Takaka Hills Höhlentour, Hawkes Lookout, Quelltopf

Nach dem Brötchenschmieren ging es los, 30 Minuten nur Kurven (das einzige gerade Stück war 30 Meter lang). Hoch oben, ca. 400 m über dem Meer parkten wir dann am Einstieg der Höhle. Die Höhle wurde ca. 1870 von einem Landvermesser entdeckt, 1920 zum Schutz geschlossen (weil viele dort die Stalagmiten und Stalagtiten abgebrochen und mitgenommen haben). Erst 1970 wurde die Höhle dann der Öffentlichkeit richtig zugänglich gemacht. Der Einstieg am unteren Punkt ist ca. 200 m vom Ausstieg entfernt.

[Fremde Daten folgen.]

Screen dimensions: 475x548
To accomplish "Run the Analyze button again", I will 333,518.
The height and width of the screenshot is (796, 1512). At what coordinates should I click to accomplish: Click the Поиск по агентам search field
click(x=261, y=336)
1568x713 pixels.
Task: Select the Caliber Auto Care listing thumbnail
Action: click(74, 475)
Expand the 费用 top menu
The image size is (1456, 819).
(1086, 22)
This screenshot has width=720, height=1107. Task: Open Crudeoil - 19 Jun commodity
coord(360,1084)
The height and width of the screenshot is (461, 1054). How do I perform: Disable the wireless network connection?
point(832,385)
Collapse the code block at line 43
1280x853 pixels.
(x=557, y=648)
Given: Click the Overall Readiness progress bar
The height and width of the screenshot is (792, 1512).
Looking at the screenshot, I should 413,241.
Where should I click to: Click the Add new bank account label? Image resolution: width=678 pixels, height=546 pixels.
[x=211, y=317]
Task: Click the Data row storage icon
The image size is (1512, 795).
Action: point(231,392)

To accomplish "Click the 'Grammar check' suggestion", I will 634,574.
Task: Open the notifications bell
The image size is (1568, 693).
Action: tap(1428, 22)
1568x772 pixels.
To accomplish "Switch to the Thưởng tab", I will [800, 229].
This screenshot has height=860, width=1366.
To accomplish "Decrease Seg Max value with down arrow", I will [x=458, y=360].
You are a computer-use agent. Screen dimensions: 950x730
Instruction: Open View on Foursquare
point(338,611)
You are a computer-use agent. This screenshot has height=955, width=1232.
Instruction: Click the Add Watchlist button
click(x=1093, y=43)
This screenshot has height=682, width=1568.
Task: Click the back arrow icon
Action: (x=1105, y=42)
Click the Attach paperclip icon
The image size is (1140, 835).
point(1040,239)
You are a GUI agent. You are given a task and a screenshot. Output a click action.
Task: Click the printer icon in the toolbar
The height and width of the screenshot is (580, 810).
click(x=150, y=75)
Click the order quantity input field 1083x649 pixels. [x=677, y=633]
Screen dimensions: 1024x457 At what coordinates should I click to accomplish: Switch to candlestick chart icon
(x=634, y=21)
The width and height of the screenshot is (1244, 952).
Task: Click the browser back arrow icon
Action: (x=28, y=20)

In der Höhle hat man zahlreiche Moa-Skelette, Kiwi-Skelette und andere Tierskelette gefunden – der ganze Berg ist mit sogenannten Potholes übersät, d.h. es gibt zugewachsene Löcher in denen es bis zu 100m tief senkrecht hinab geht – man muss also oben auf dem Berg auf den markierten Wegen bleiben. Sonst endet man so wie der Moa – der ist vor 24.950 Jahren in so ein Loch gefallen, und in der Höhle verendet.

Ausstieg mitten auf dem Berg

Nach 1 h durch die Höhle bei frischen 11 Grad wurden wir erstmal von der Sonne geblendet. Übrigens in der Höhle hat der Guide mal das Licht für 1 Minute komplett ausgemacht, und wir sollten unsere Kameras etc. abschalten – das war echt unheimlich. Einfach nur schwarz, einfach dunkel. Wenn man da an die Thai-Fußballmannschaft denkt, die 15 Tage in der Höhle bei völliger Dunkelheit saß – unvorstellbar.

Nach der Höhlentour sind wir dann zu einem sogenannten „Scenic Lookout“ gefahren, wo man einen tollen Blick über die Gegend hat. Wir waren sogar über den Wolken. Der kurze Stop an „Hawkes Lookout“ lohnt sich auf jeden Fall.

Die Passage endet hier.